* Lights, cameras, talking points and posturing. Twelve candidates on stage for a “debate” is oxymoronic.
* If the impeachment process gets as far as the judge-and-jury Senate, look for Sen. Kamala Harris to make her closing argument for why she should have been the Democrats’ presidential nominee.
* It’s not unfair “ageism,” to cast doubt on a 78-year-old presidential candidate coming off a heart attack. Bernie Sanders, well off the record, would likely agree–in terms of what’s best for the country and for his own health in the uber-stressful process that is the unfolding 2020 campaign. But what Sanders can’t do is hang on too long and too loudly, such that too many of his dejected and disillusioned far-left supporters reprise 2016. Just ask Hillary Clinton.
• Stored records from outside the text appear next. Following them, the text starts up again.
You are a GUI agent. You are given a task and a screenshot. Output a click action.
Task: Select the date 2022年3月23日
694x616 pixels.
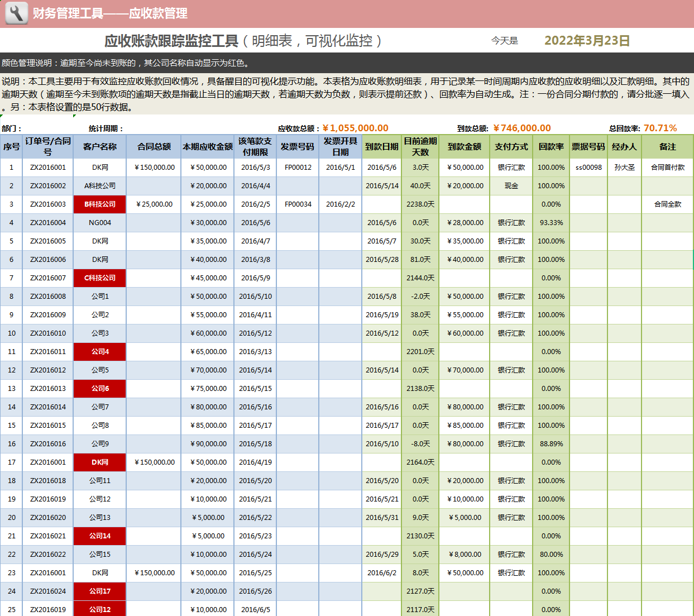587,40
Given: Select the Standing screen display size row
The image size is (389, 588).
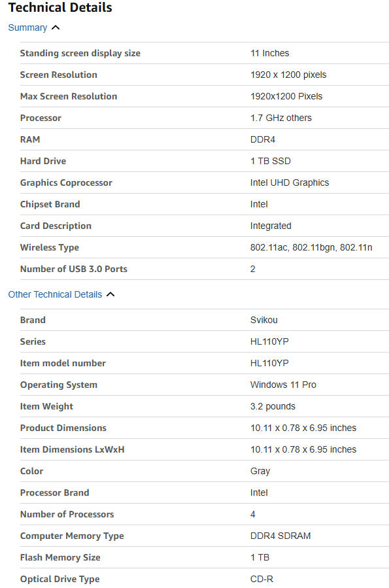Looking at the screenshot, I should coord(204,53).
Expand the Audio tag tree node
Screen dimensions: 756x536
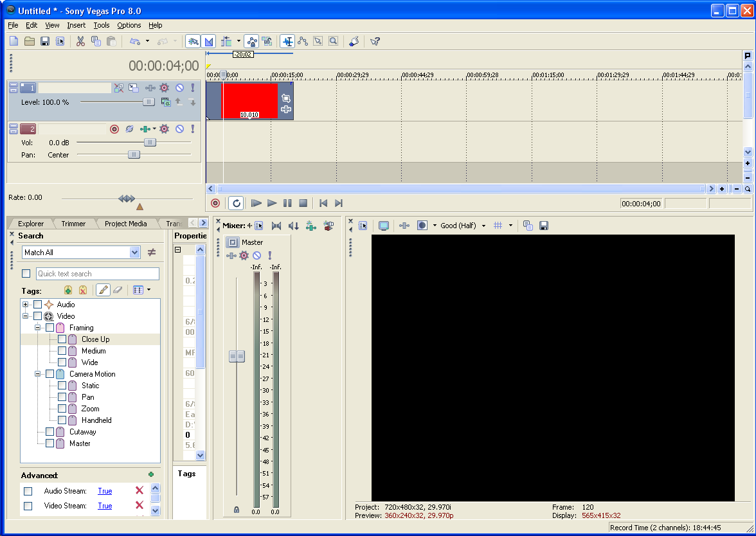(x=25, y=305)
Septuagenarian candidates are also reminders that the vice presidential choice has to be Oval Office ready, not just a standard, politically-strategic fit. Even Sarah Palin might agree. Might. In fact, a 70-something presidential nominee should be open to the prospect of a one-term reset of what America stands fervently for and adamantly against–and then revitalization follow-up by the incumbent vice president, who did more than balance a ticket.
* Rep. Tulsi Gabbard has raised a few Democratic–and Republican–brows with frequent drop bys on Tucker Carlson’s Fox News show. She’s an Iraq war veteran with an antipathy toward a “world’s policeman” role for the U.S. Gabbard’s isolationist foreign policy views resonate with many–including on the right–including the occupant of the Oval Orifice. Last electoral cycle she endorsed Bernie Sanders–not Hillary Clinton.
* One sign of a candidate’s campaign confidence and expected longevity is the number of campaign field offices operating in the first four primary states. To date, the leaders are Elizabeth Warren and Pete Buttigieg.